Persecuted but tolerated in Mubarak’s Egypt, the Muslim Brotherhood has transformed from the country’s leading opposition party into its most potent political force. The White House has made diplomatic overtures to the party, a thaw compared to the years in which the United States viewed the Brotherhood warily given its religious conservatism and role in producing radical offshoots like Hamas.

If Israel’s attack on Gaza spurs another push for Palestinian statehood, the U.S. could find itself at odds with Egypt. The Pakistani Express Tribune reported that Mursi has sought to enlist Pakistan’s help in supporting the Palestinians’ bid for elevated status at the United Nations. The United States cut off funding to the United Nations Educational, Cultural and Scientific Organization in 2011 after U.N. delegates approved Palestinian membership in UNESCO despite objections from the U.S. and Israel.

America’s relationship with Egypt suffered last year during a dispute over American non-governmental organization workers whom Egypt detained, claiming they were working illegally to encourage regime change. The United States threatened to withhold assistance, but Secretary of State Clinton ultimately approved an $1.3 billion aid package after Egyptian authorities allowed the arrested Americans to post bail.

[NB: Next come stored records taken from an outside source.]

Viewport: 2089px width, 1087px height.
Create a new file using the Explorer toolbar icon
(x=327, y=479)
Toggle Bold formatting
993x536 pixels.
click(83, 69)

Clinton waived newly passed restrictions requiring that aid to Egypt be contingent on democratic reforms, angering lawmakers who said the ruling military council had been exhibiting autocratic tendencies and suppressing dissent. The Supreme Council of the Armed Forces later dissolved Egypt's newly elected parliament -- the first of the post-Mubarak era -- enforcing a ruling from the country's High Constitutional Court.